When Shannon Phelps was 6 months old, her mother took her to the doctor after noticing excessive bruising all over her little body. Next thing Phelps’ family knew, she was whisked away by Child Protective Services for suspected abuse in the home. It took a look by another, wiser doctor to determine that Phelps suffered from Von Willebrand disease.
Similar to hemophilia, Von Willebrand affects about 1 percent of the population. The disease is a deficiency of a blood clotting protein known as the Von Willebrand Factor, which is responsible for preventing skin and mucous membranes from bleeding. In its absence, the lining of the nose, mouth, intestines, vagina and uterus commonly bleed, as is the case with Von Willebrand patients.
Now a 20 year old nursing student at Tidewater Community College, Phelps hopes to one day become a doctor, perhaps a hematologist:
“I want to be able to help people like myself one day.”
Phelps volunteers for the Virginia Hemophilia Foundation, a non-profit group comprised of advocates, educators and community members. Because of her childcare experience, Phelps will often babysit members’ children during conferences and retreats.
“I like helping everyone out,” Phelps says. “I enjoy the kids, and they can learn more about blood disorders when they’re with me. I also like meeting other people my age at foundation events. They understand everything you’re going through because they’ve gone through the same.”
During high school, Phelps faced several challenges due to her condition. Serious internal joint bleeding required her to get surgery on her ankle. On more than one occasion, she was forced to sit out from Color Guard.

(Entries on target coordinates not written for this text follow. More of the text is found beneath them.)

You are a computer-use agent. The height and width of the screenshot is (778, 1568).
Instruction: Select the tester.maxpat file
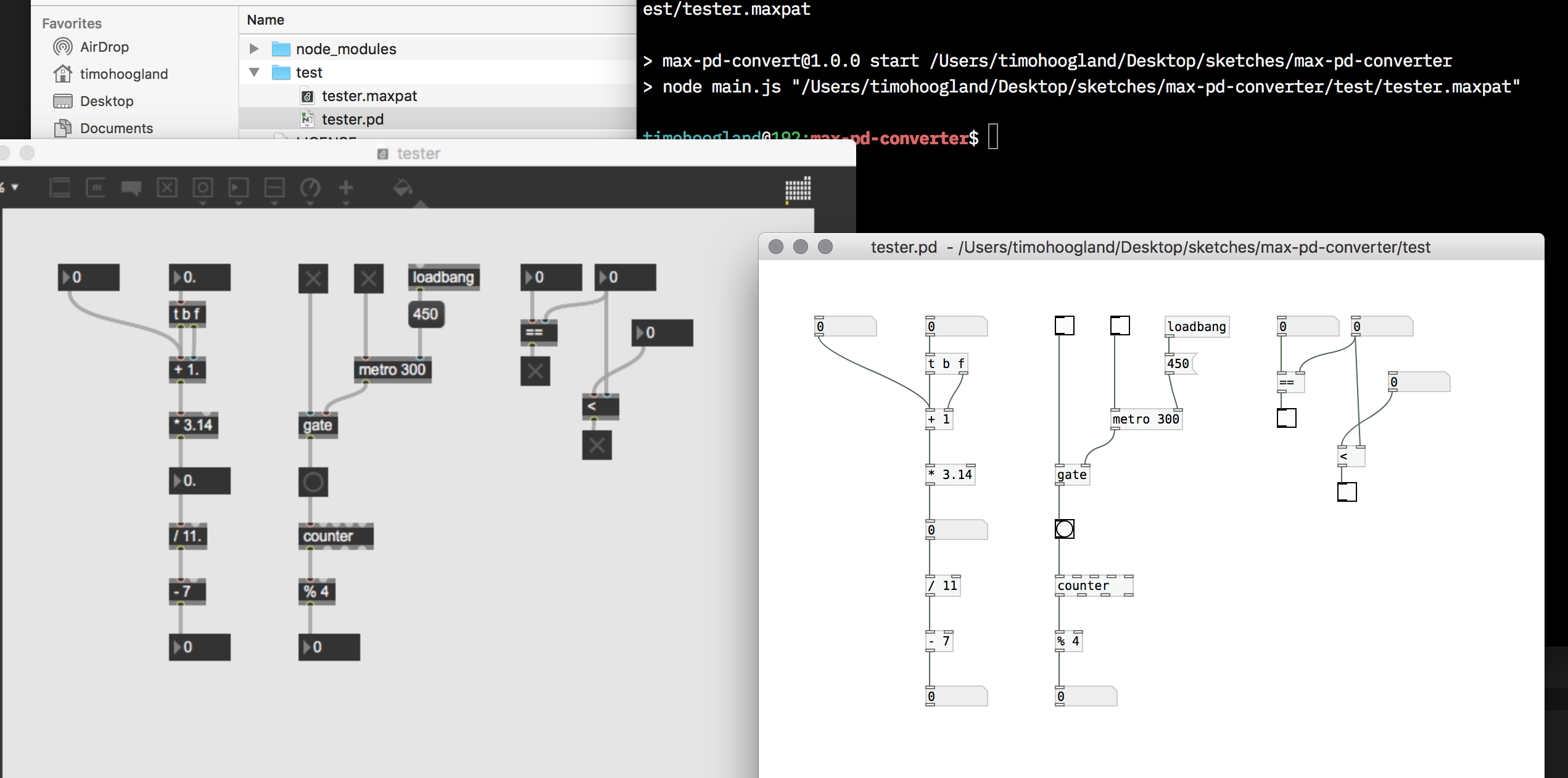click(x=369, y=96)
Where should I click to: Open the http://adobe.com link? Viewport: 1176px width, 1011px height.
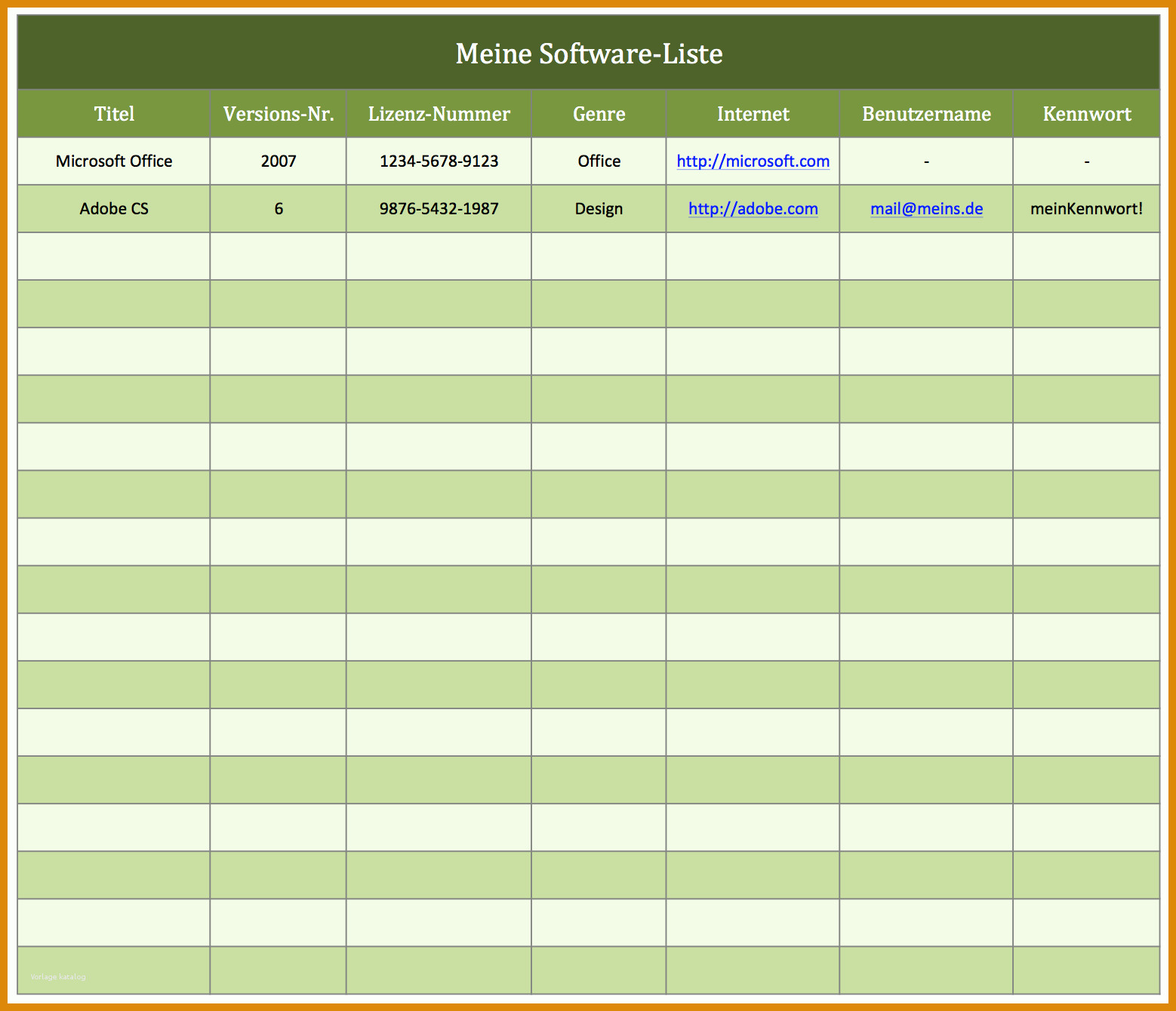click(x=753, y=208)

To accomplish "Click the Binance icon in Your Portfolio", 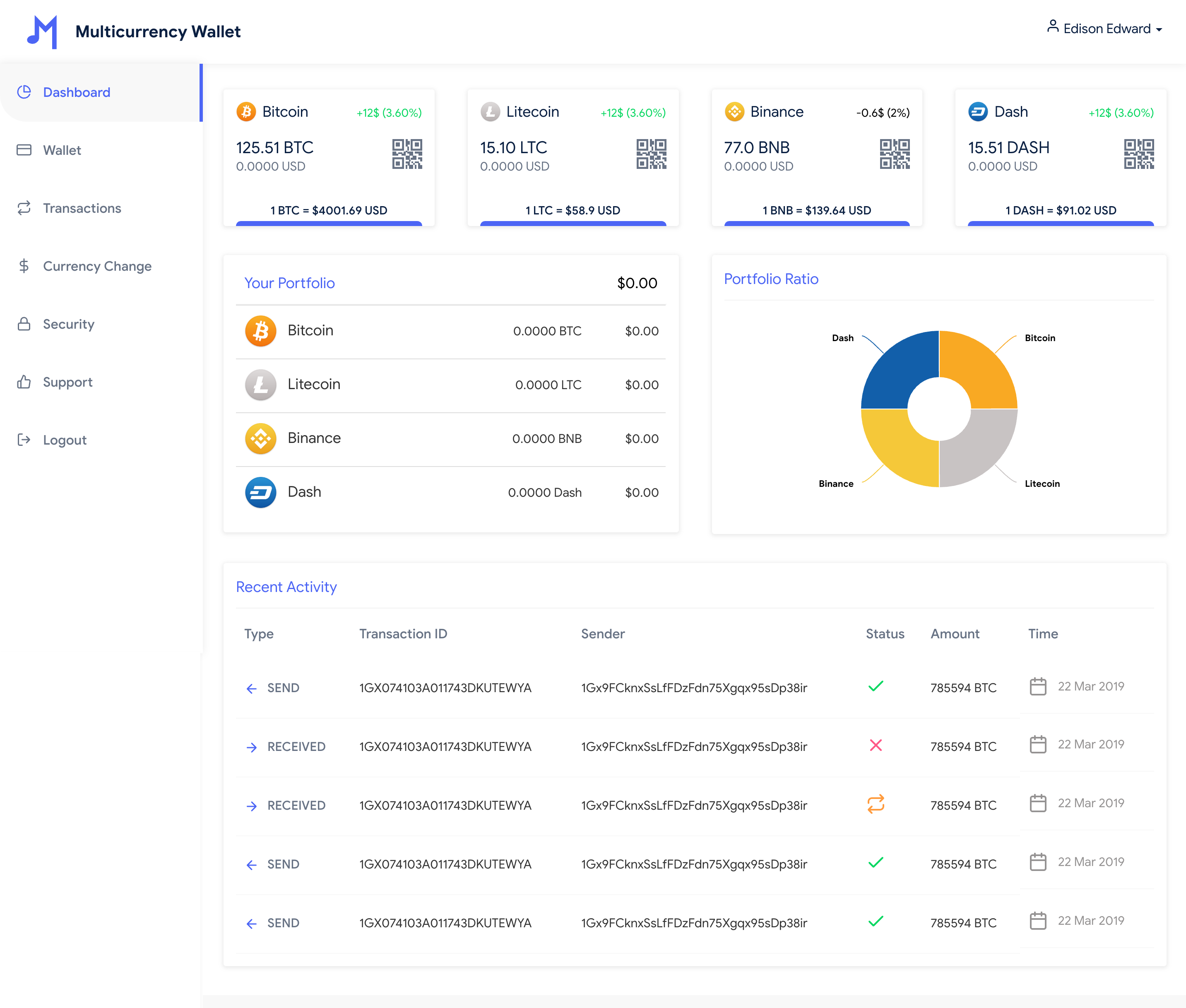I will (x=260, y=438).
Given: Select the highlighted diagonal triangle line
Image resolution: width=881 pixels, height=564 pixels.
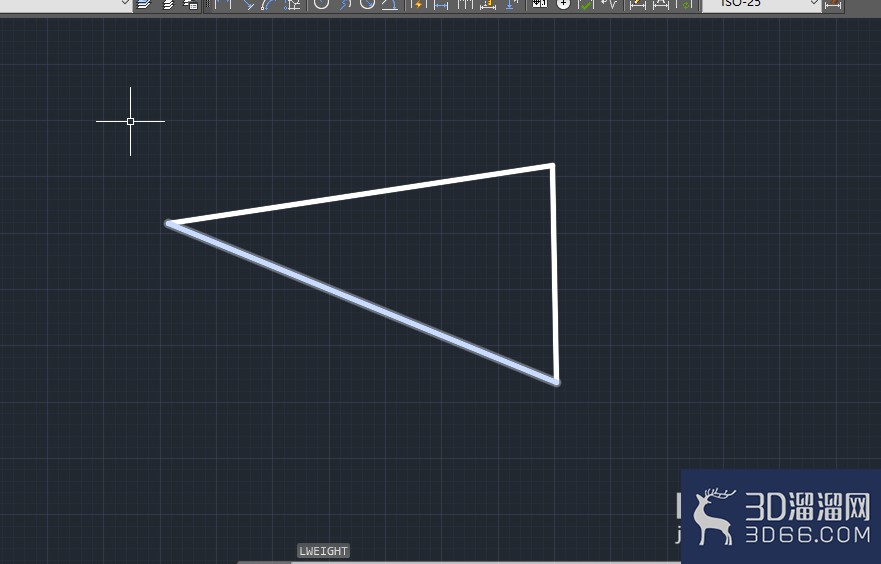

“I’ve had some really, really bad bloody noses,” Phelps explains. “Sometimes I’ll get a paper cut and bleed, bleed, bleed. Or I’ll scratch a bug bite and not think about it.”
Since 1975, VHF has provided “various forms of personal, medical, and financial support” to patients and their families as part of their mission to address “the needs of those impacted by a bleeding disorder.”
This includes several programs and services, such as the family assistance program, the Lyman Fisher Scholarship, Camp Youngblood and more. The family assistance program helps cover expenses associated with prevention and treatment, whether that means transportation to a hospital or procuring medic alert bracelets. The Lyman Fisher Scholarship is an annual $2,000 scholarship for chapter participants who are residents of Virginia or plan to attend a Virginia school. Camp Youngblood is a one-week camp open to children with bleeding disorders and their siblings, as well as the children of members with bleeding disorders
Yet even with her friends at the foundation, Phelps continues to face challenges in everyday life. Apart from the obvious physical ailments, Phelps sometimes encounters bullying or even harmless ignorance about Von Willebrand disease. Phelps, who works at a bar, talked about how, when joking around, co-workers single her out. They refrain from play fighting with her, saying things like, “You bruise like a banana.”
“Once people know about my disorder, they tend to think of my disorder first,” Phelps said. “But my best friend and my boyfriend treat me like I’m a normal person.”